First published in 1963 by the University of Miami Press and originally Tanner’s doctoral dissertation at the University of Michigan, this work in its present edition contains a new acknowledgement, preface, and introduction. Patricia C. Griffin wrote the new introduction and included two pages of references, which add a few new titles to the bibliography.

The book is for the most part a biography of Governor Vicente Manuel de Zéspedes y Velasco, the first Spanish governor of East Florida after the return of that province to Spain in 1783. A military officer with more than forty years’ service, Zéspedes reached the pinnacle of his career with his appointment as brigadier (general) and governor of East Florida. His job was to Hispanicize East Florida and its polyglot population, to administer the province, and to deal with the plots and counterplots of his northern neighbors. Tanner did an excellent job in recording Zéspedes’ governorship as well as providing a good history of East Florida from 1784 to 1790, the year Zéspedes departed.

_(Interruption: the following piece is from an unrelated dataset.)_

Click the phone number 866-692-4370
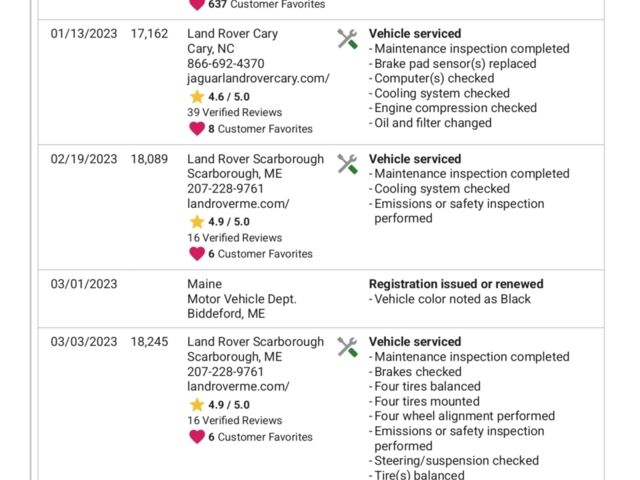 click(226, 64)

In the years since the book was first published, thousands of pages of additional documents from the Spanish archives have been acquired by various libraries and universities. In those documents are the answers to several questions not included in the original edition. Tanner has noted several such answers, albeit quite briefly, in her new preface (pp. xv–xvii). She tantalizingly refers to the solution of the Delaney murder case, 1785–86, about which she had written an article in 1965, but we still do not know who the guilty party was. I would have preferred that the text be rewritten to include much of the new information, although I recognize that it would not have changed the overall biography of Governor Zéspedes nor the history of Spanish East Florida.